- DATASET EXCERPTS:

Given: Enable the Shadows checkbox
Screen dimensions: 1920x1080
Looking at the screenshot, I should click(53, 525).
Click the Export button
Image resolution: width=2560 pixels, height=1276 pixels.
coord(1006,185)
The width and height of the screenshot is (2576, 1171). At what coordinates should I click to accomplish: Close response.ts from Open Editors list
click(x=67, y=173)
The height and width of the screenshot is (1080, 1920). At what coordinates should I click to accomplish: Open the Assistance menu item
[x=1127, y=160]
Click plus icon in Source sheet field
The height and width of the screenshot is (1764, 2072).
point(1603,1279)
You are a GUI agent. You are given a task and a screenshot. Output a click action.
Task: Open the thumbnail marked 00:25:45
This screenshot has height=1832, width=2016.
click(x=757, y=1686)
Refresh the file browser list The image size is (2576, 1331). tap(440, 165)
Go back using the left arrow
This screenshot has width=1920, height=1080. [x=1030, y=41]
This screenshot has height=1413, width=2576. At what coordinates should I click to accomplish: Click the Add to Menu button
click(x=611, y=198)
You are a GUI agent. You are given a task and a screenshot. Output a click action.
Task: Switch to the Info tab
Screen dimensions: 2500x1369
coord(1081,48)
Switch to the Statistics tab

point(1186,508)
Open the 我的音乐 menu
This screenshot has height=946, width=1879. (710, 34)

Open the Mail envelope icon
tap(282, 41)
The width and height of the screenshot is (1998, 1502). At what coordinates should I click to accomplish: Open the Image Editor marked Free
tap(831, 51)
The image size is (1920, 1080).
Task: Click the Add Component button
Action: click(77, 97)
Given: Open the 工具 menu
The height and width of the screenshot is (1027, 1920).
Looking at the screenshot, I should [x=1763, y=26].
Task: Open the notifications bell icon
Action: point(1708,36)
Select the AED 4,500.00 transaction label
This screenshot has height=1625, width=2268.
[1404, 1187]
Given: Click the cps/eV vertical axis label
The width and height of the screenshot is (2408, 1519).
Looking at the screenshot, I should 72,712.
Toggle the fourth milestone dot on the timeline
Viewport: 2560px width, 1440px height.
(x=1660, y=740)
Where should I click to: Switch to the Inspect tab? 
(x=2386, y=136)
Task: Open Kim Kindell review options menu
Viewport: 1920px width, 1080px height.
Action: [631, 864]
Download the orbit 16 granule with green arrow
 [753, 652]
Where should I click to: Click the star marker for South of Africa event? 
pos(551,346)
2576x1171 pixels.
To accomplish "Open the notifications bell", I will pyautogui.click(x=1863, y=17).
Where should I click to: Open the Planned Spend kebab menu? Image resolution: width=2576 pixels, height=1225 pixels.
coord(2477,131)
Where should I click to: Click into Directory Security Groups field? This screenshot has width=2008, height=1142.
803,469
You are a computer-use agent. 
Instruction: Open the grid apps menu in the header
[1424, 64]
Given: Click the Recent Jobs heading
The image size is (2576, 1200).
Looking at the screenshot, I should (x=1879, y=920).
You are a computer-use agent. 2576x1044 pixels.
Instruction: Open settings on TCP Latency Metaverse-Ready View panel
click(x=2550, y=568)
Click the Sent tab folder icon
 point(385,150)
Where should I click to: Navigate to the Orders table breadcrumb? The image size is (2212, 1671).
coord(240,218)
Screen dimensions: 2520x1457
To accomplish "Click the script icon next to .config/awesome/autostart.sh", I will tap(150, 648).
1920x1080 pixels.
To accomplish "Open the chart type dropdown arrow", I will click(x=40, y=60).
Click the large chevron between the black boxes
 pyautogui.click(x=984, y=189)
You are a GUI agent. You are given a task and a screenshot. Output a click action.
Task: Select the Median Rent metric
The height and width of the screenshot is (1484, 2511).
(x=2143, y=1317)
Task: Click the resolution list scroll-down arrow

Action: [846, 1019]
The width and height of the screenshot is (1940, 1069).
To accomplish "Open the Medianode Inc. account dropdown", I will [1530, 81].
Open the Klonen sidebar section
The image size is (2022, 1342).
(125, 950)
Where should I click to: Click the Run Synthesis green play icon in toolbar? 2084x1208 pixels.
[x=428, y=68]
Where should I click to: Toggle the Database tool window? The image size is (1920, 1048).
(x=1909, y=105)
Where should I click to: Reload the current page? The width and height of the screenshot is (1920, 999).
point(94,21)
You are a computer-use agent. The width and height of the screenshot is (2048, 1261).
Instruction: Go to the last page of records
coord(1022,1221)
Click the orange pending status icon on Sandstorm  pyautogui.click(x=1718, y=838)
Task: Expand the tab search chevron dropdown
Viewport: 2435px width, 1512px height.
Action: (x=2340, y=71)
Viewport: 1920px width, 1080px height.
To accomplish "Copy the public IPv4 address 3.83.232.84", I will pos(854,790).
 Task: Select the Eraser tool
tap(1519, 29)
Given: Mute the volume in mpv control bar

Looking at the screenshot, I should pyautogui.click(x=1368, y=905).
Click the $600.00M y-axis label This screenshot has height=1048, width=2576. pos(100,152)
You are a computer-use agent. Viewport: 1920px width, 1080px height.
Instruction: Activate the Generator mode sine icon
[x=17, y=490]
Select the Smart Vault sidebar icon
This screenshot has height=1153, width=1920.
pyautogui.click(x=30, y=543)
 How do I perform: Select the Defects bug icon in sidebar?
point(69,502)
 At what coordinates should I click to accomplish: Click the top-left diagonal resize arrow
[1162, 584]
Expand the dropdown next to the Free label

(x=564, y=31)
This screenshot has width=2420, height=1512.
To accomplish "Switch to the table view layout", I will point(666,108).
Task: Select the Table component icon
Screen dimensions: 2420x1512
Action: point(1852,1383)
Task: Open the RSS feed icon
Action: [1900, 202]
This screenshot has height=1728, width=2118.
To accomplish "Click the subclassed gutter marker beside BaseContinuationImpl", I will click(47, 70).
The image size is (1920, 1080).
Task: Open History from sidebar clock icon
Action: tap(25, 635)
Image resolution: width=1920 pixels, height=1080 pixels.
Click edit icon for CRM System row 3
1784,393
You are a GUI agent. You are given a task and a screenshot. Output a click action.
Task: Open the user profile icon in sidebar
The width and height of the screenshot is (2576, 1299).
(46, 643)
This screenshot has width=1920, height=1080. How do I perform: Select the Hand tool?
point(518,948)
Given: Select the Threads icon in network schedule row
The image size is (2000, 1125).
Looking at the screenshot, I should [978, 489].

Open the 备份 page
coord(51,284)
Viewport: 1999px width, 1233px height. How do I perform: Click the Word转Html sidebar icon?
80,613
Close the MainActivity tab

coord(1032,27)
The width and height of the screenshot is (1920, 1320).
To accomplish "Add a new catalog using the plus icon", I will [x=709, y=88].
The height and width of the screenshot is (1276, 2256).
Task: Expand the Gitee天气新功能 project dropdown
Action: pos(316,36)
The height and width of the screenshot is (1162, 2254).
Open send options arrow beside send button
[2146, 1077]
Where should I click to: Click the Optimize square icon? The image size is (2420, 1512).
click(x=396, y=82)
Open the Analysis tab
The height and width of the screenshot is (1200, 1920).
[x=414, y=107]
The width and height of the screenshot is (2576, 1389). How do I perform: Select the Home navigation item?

- EXERCISE DESCRIPTION:
From the very first line of the records down to the line with "Task: Switch to the Info tab", please write out each line exactly, including both ends and no other lines.

- EXERCISE SOLUTION:
Given: Enable the Shadows checkbox
Screen dimensions: 1920x1080
Looking at the screenshot, I should click(53, 525).
Click the Export button
Image resolution: width=2560 pixels, height=1276 pixels.
coord(1006,185)
The width and height of the screenshot is (2576, 1171). At what coordinates should I click to accomplish: Close response.ts from Open Editors list
click(x=67, y=173)
The height and width of the screenshot is (1080, 1920). At what coordinates should I click to accomplish: Open the Assistance menu item
[x=1127, y=160]
Click plus icon in Source sheet field
The height and width of the screenshot is (1764, 2072).
point(1603,1279)
You are a GUI agent. You are given a task and a screenshot. Output a click action.
Task: Open the thumbnail marked 00:25:45
This screenshot has height=1832, width=2016.
click(x=757, y=1686)
Refresh the file browser list The image size is (2576, 1331). tap(440, 165)
Go back using the left arrow
This screenshot has width=1920, height=1080. [x=1030, y=41]
This screenshot has height=1413, width=2576. At what coordinates should I click to accomplish: Click the Add to Menu button
click(x=611, y=198)
You are a GUI agent. You are given a task and a screenshot. Output a click action.
Task: Switch to the Info tab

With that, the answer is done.